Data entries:
┌──

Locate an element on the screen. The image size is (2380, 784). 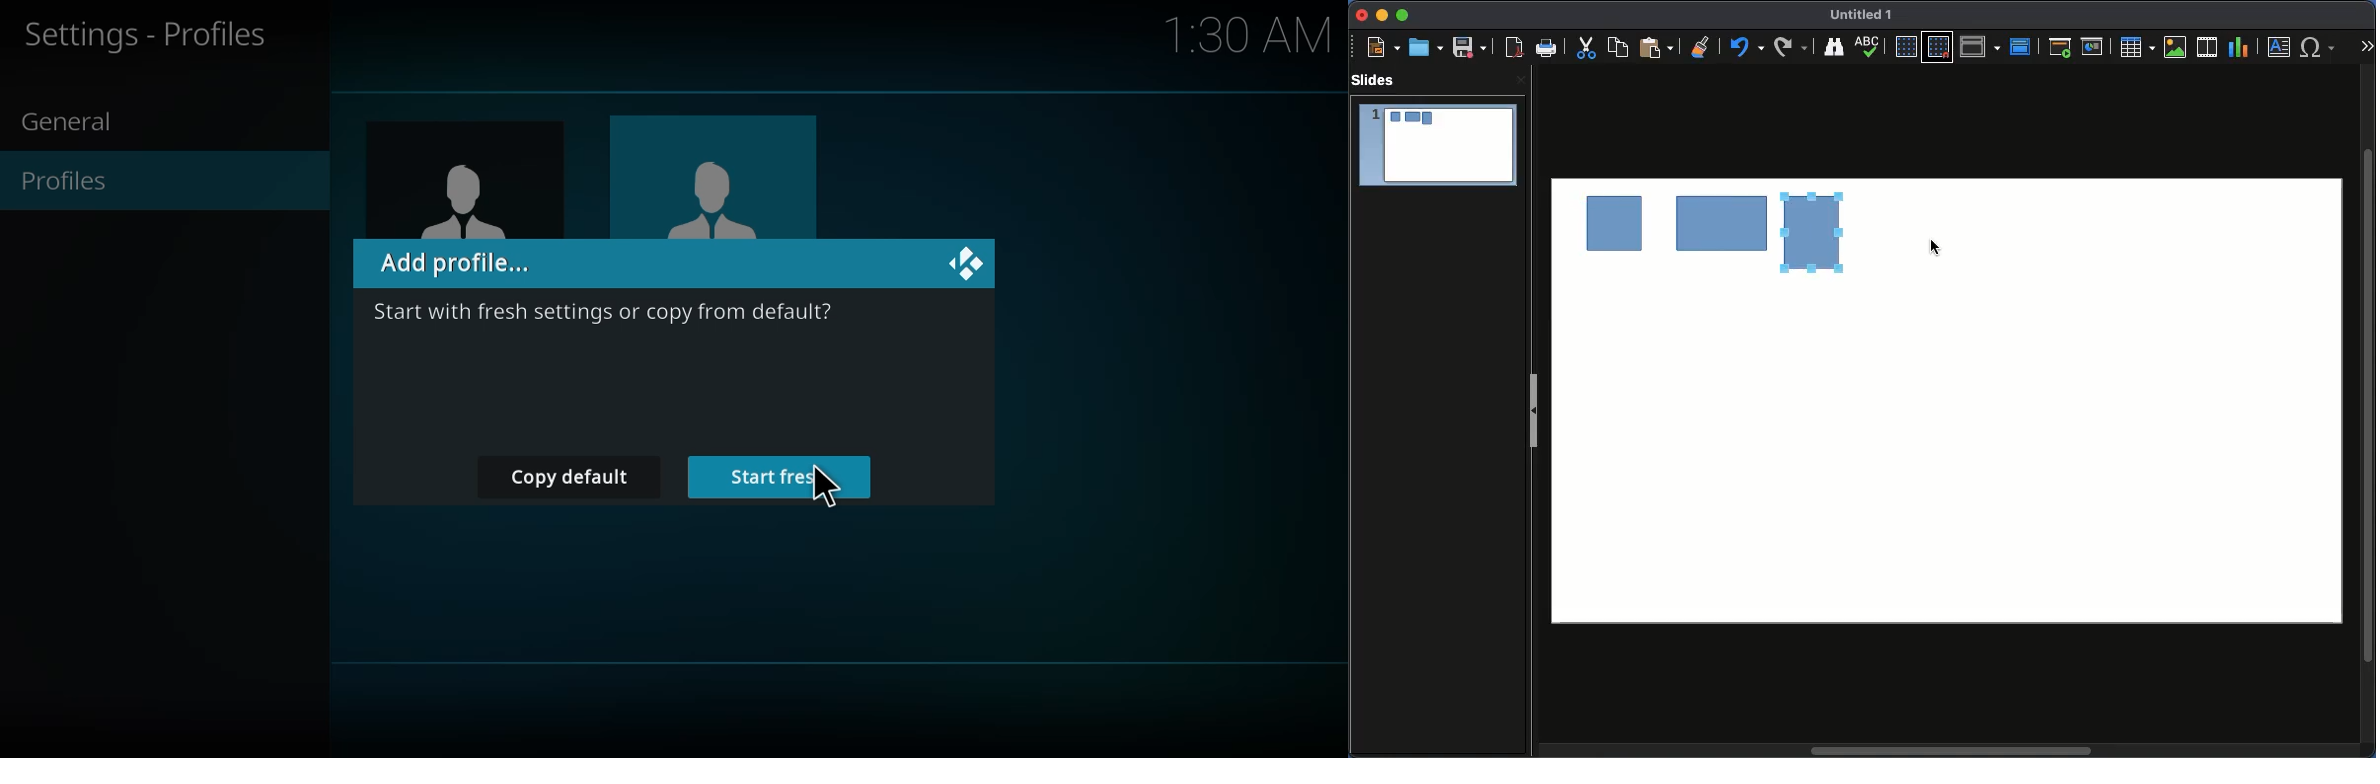
Start from current slide is located at coordinates (2093, 48).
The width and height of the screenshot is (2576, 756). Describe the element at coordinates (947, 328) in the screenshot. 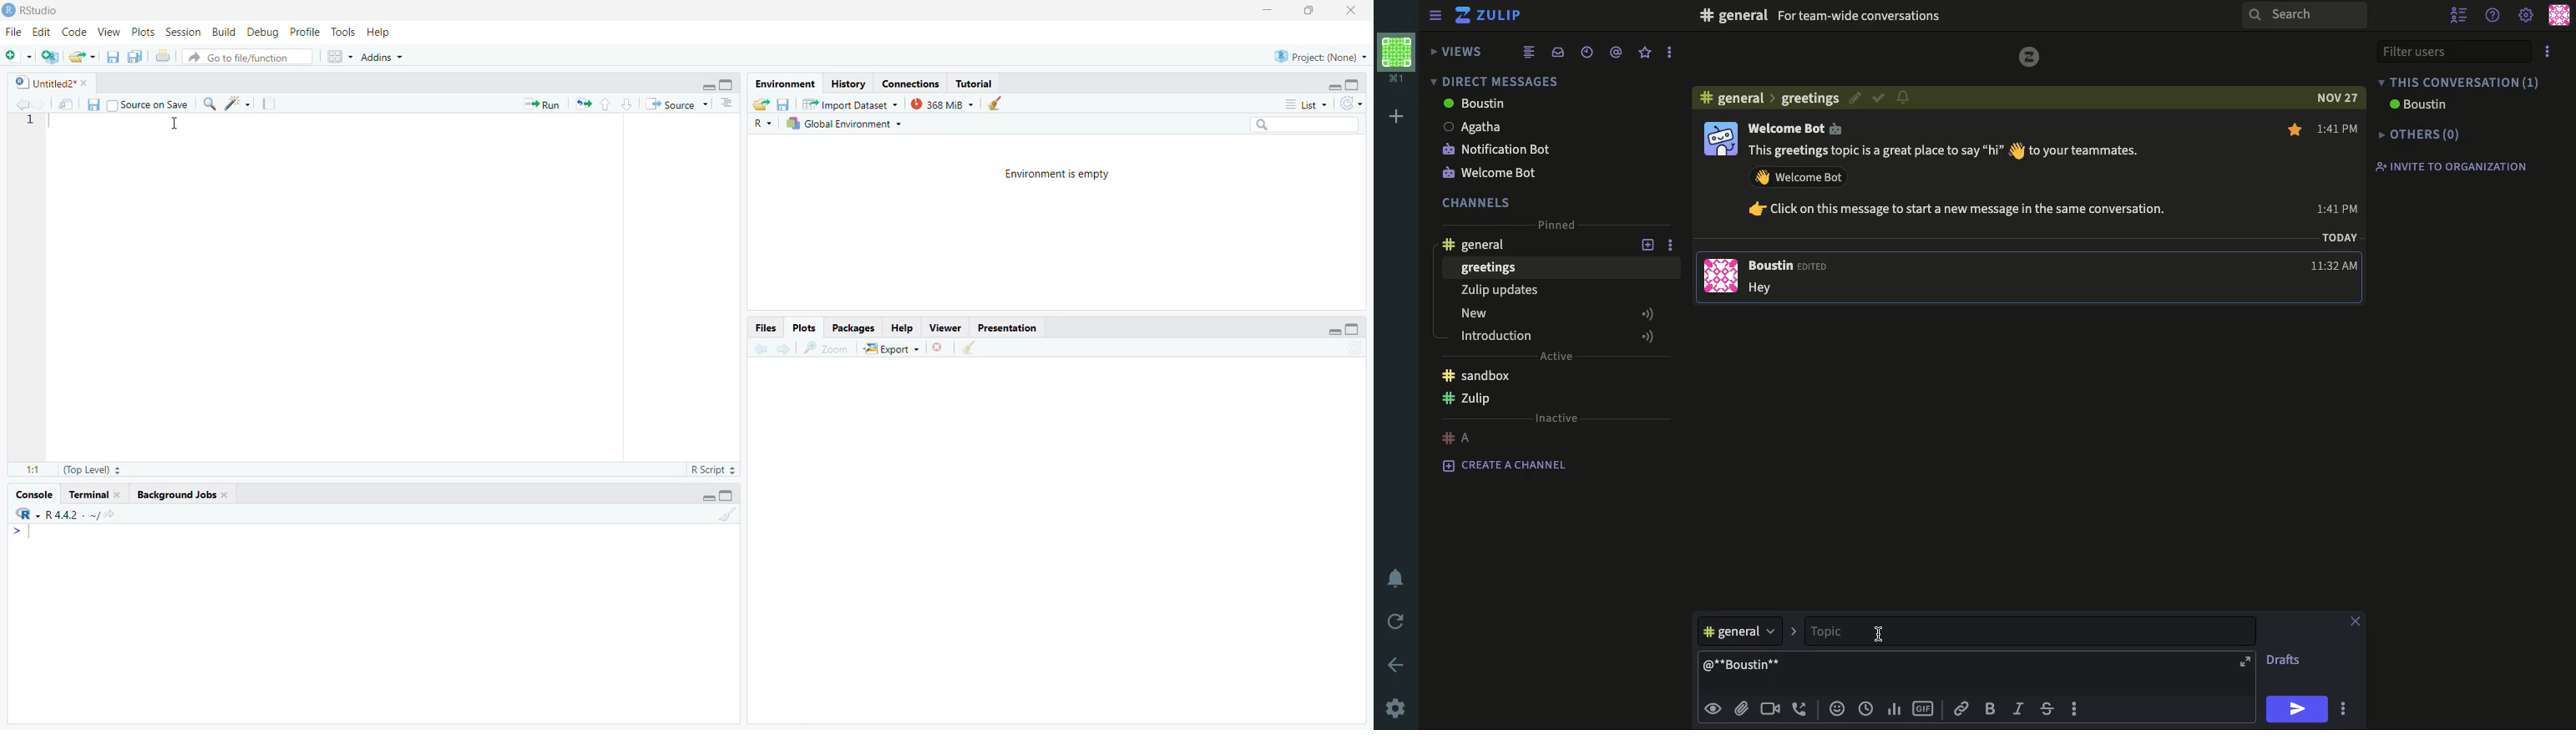

I see `viewer` at that location.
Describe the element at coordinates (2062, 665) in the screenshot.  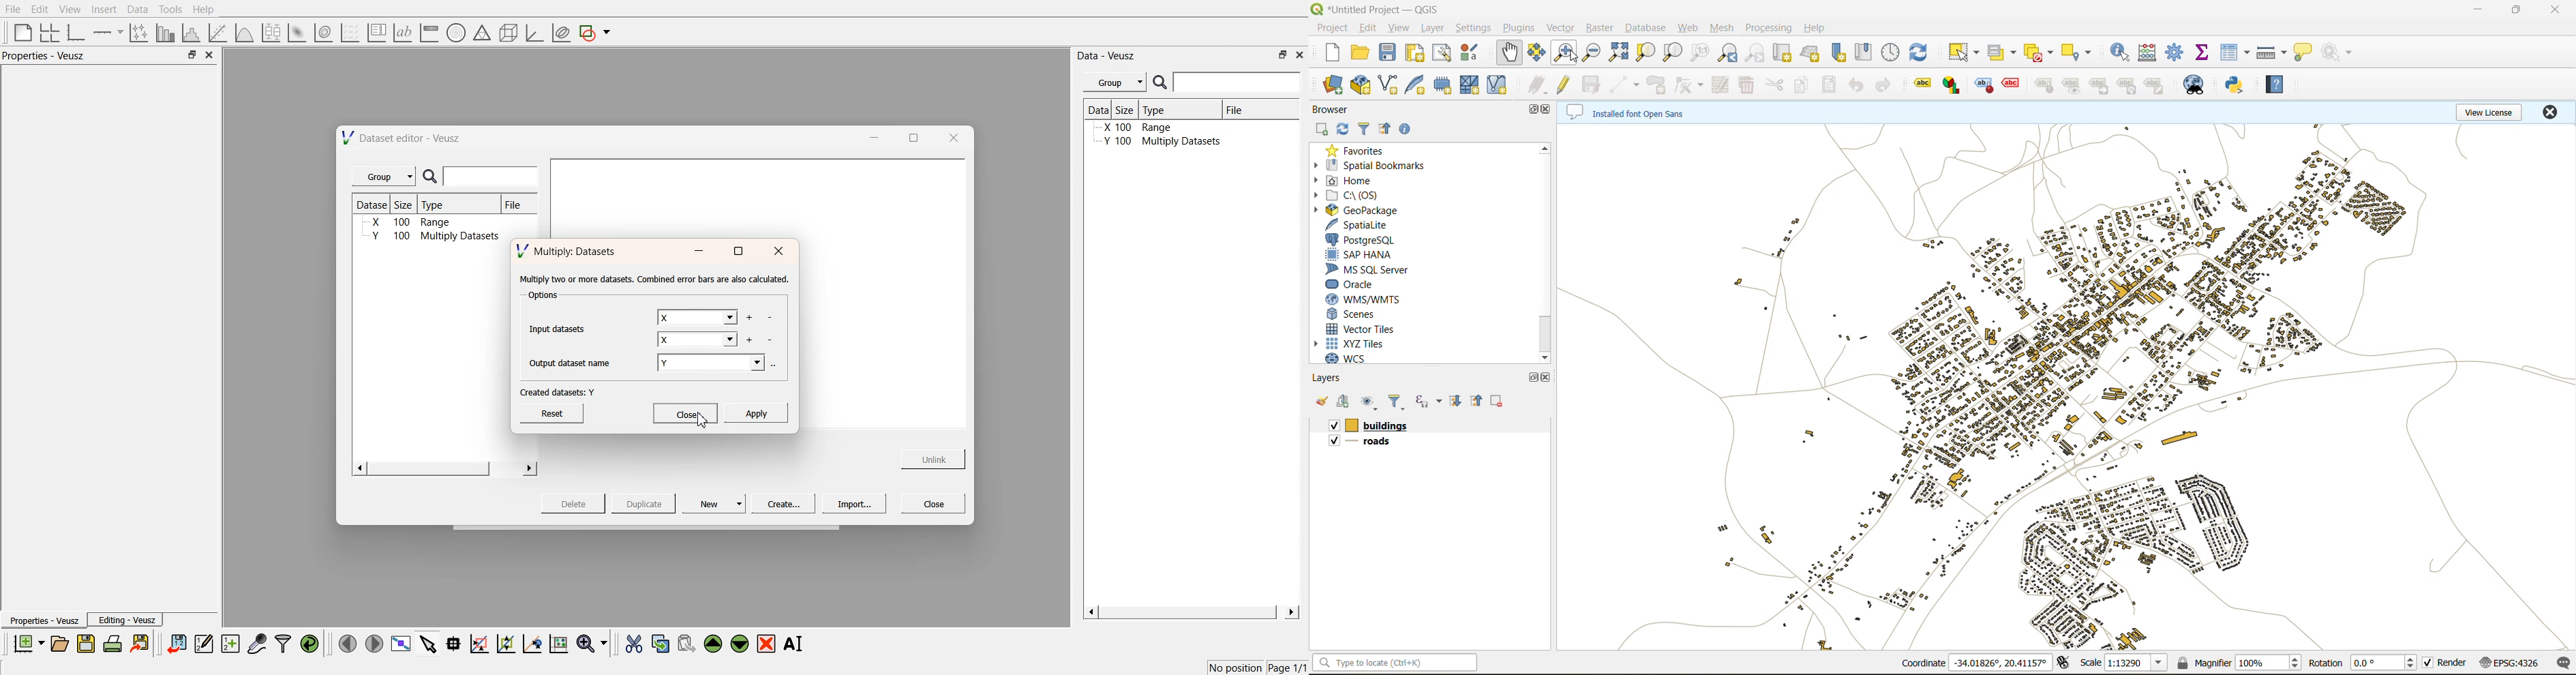
I see `toggle extents` at that location.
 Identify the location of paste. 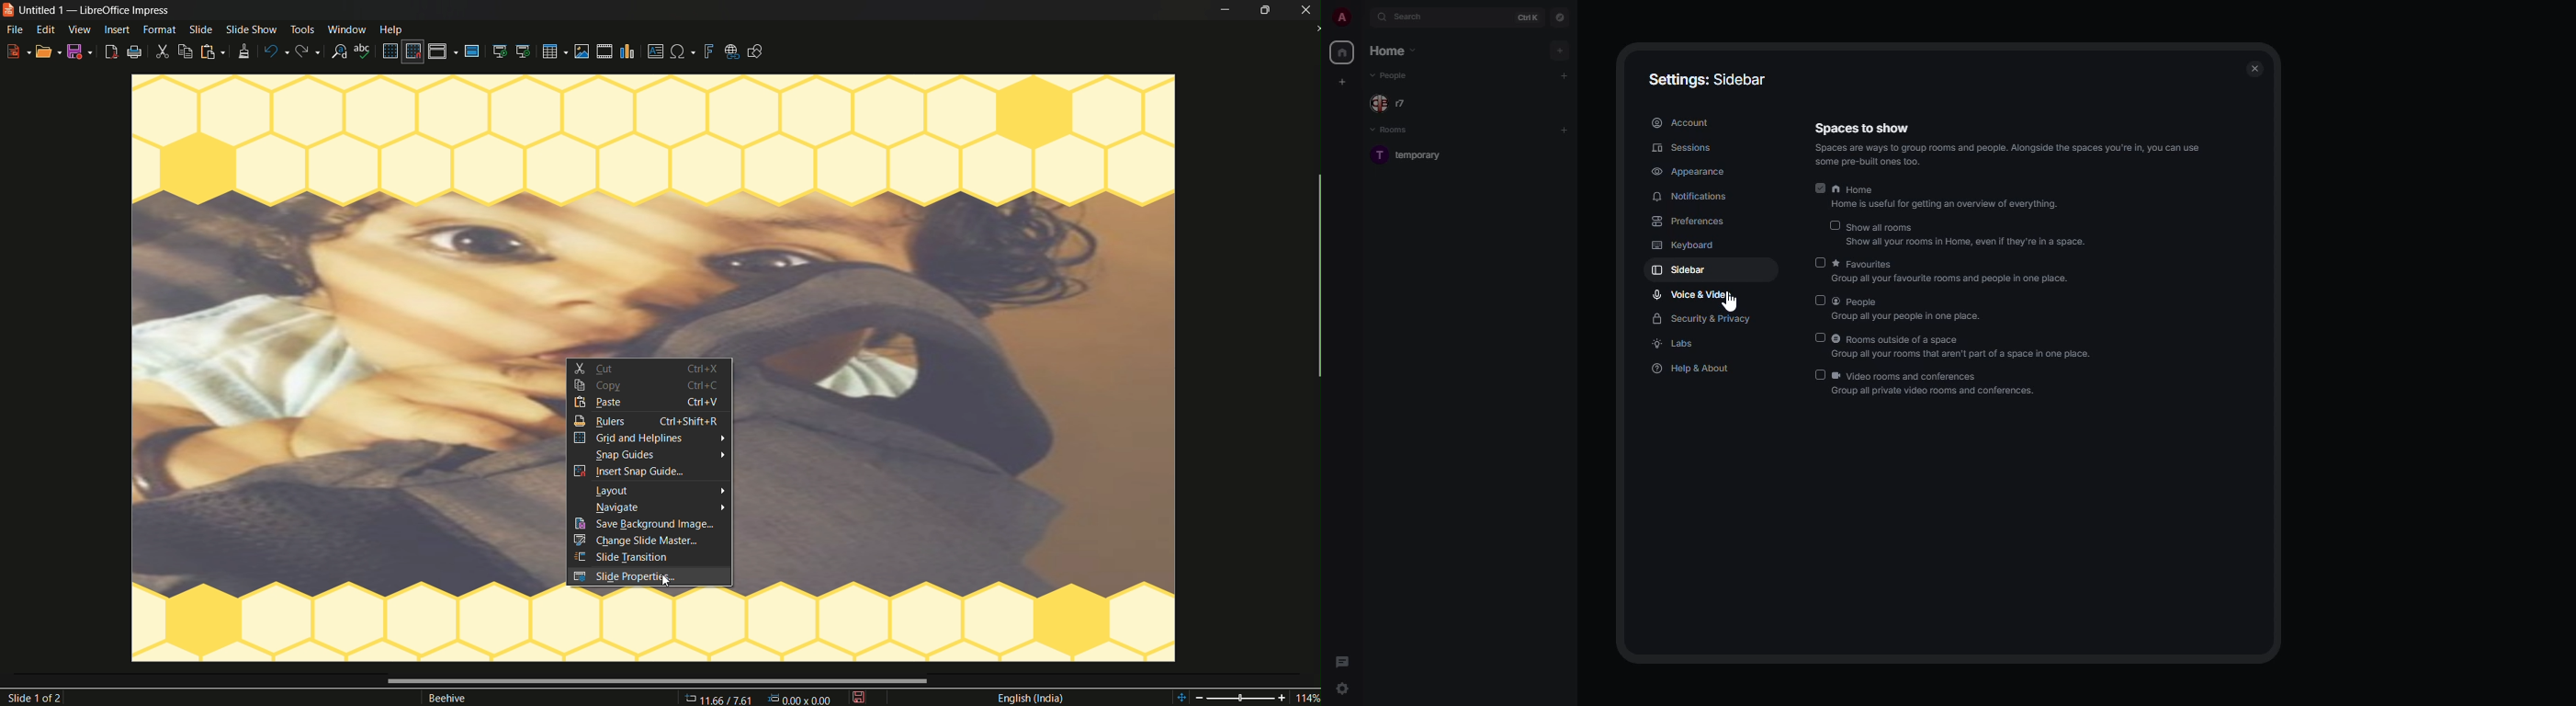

└──

Format every line of the items above as a JSON list of strings, one string per line, and skip blank lines. Don't include the pictures in your answer.

| OUTPUT BELOW |
[
  "Locate an element on the screen. The image size is (2380, 784). ",
  "Start from current slide is located at coordinates (2093, 48).",
  "The width and height of the screenshot is (2576, 756). Describe the element at coordinates (947, 328) in the screenshot. ",
  "I see `viewer` at that location.",
  "Describe the element at coordinates (2062, 665) in the screenshot.  ",
  "I see `toggle extents` at that location.",
  " Identify the location of paste. "
]